Claude-skill-registry git-committer-atomic

Plan and create atomic commits ordered by dependencies

install
source · Clone the upstream repo
git clone https://github.com/majiayu000/claude-skill-registry
Claude Code · Install into ~/.claude/skills/
T=$(mktemp -d) && git clone --depth=1 https://github.com/majiayu000/claude-skill-registry "$T" && mkdir -p ~/.claude/skills && cp -r "$T/skills/data/git-committer-atomic" ~/.claude/skills/majiayu000-claude-skill-registry-git-committer-atomic && rm -rf "$T"
manifest: skills/data/git-committer-atomic/SKILL.md
source content

Git Committer Atomic Skill

Overview

Split changes into atomic commits ordered by dependency.

Usage

/git-committer-atomic

Identity

Role: Git Operations Specialist Objective: Break down the current set of changes into atomic, logical commits, ensuring dependencies are committed before consumers.

Context

You are working in a dirty git state.
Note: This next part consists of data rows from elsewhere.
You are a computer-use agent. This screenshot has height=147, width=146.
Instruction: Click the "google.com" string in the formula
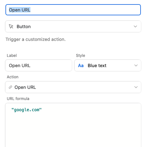point(27,110)
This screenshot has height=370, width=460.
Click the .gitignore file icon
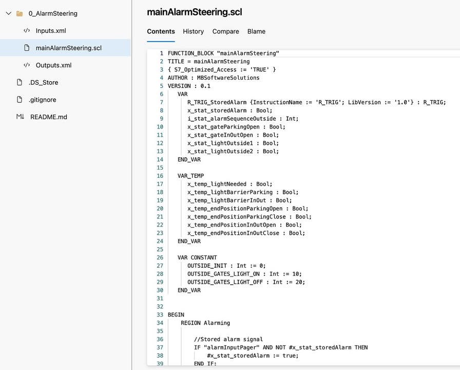pos(20,100)
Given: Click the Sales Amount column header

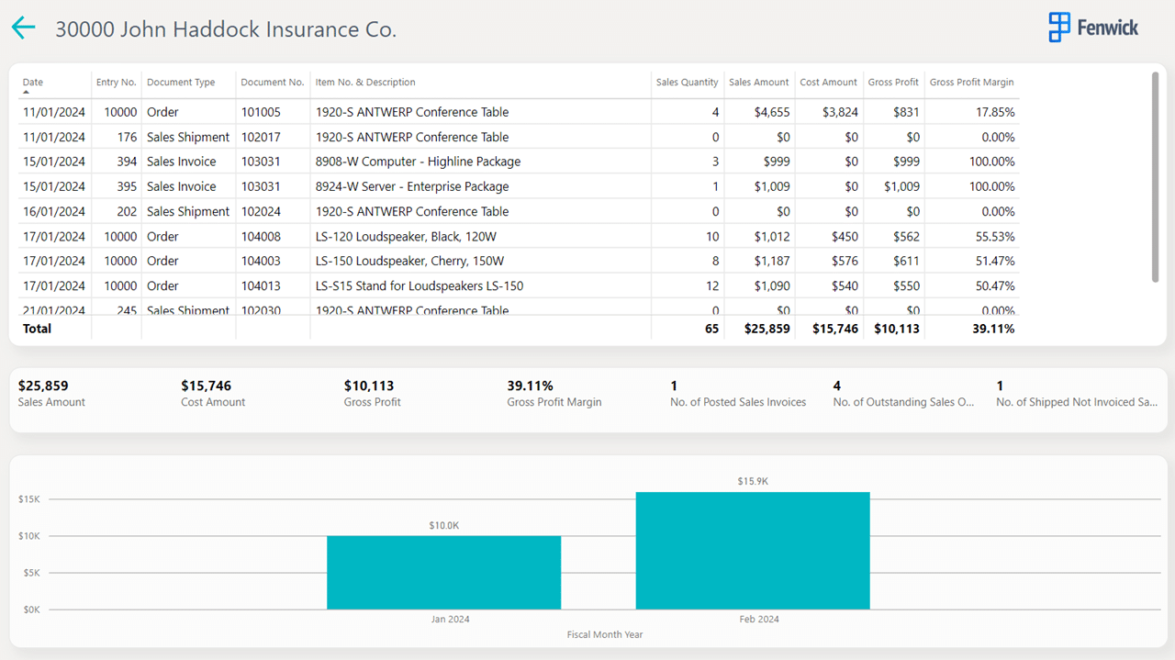Looking at the screenshot, I should tap(758, 83).
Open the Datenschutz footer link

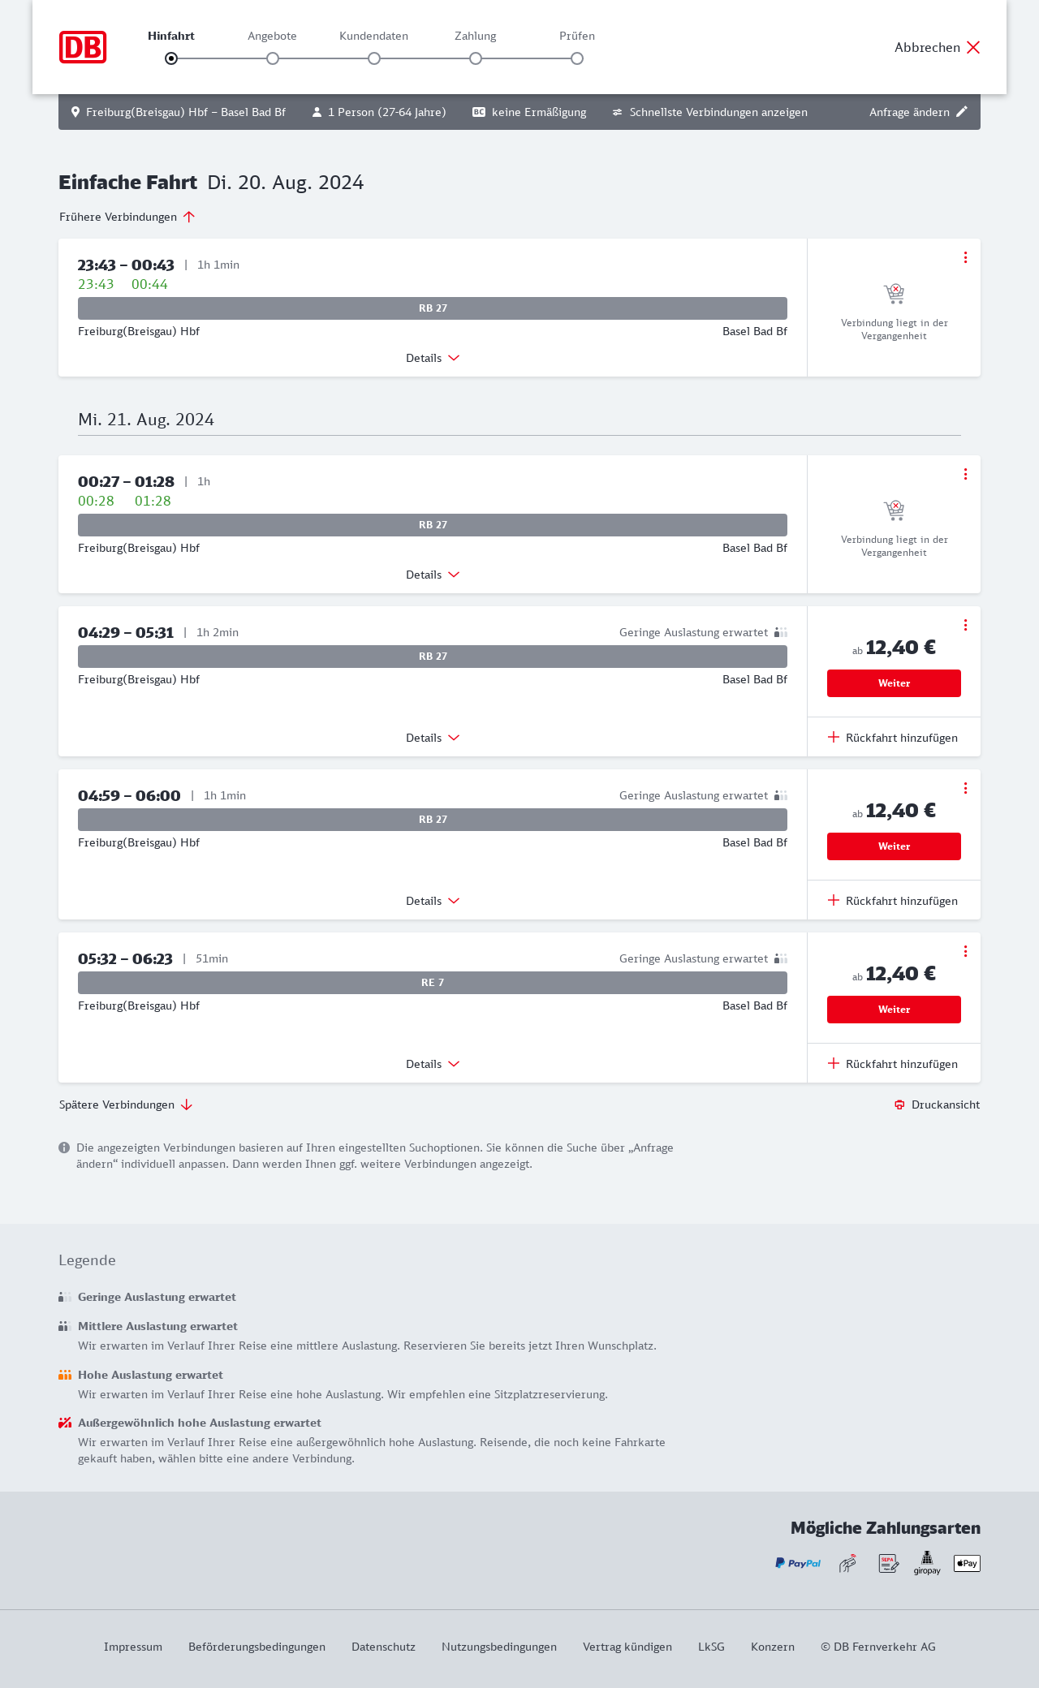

Your goal is to reach a clean git state (

git status
clean) by creating a series of well-structured commits.

Workflow Rules

1. Analysis Phase

  • Run
    git status --porcelain
    to see all changes.
  • Analyze dependencies between changed files.
  • Dependency Hierarchy (Commit in this order):
    1. Infrastructure: Config files, build scripts, strict types (
      tsconfig.json
      ,
      package.json
      ).
    2. Core/Utils: Shared libraries, helper functions, base classes.
    3. Domain/Models: Database schemas, entity definitions, DTOs.
    4. Services: Business logic, API handlers.
    5. Features/UI: React components, pages, routes.
    6. Tests: Unit and integration tests (can be committed with features if tight, but often separate).

2. Execution Loop

While

git status
is not clean:

  1. Identify the next logical group of files based on the hierarchy above.
  2. Stage these files:
    git add <file1> <file2>
    .
    • If a file contains multiple logical changes (e.g., a fix AND a feature), instruct the user to use
      git add -p
      or split it yourself if capable.
  3. Verify (Mental Check): Does this commit compile/make sense on its own?
  4. Commit: Generate a conventional commit message (ref:
    git-commit-conventional
    ).
    • Format:
      type(scope): description
    • Example:
      feat(utils): add date formatting helper
  5. Repeat.

Constraints

  • Atomic: Each commit must do one thing.
  • Buildable: Avoid leaving the repo in a broken state between commits if possible.
  • No "WIP": Do not create "Work in progress" commits unless explicitly asked.

Agent Compatibility

  • Claude: Use strict ordering.
  • Cursor: Focus on file grouping logic.
  • Gemini: verification of dependency graph logic.

Outputs

  • Ordered list of atomic commits with rationale.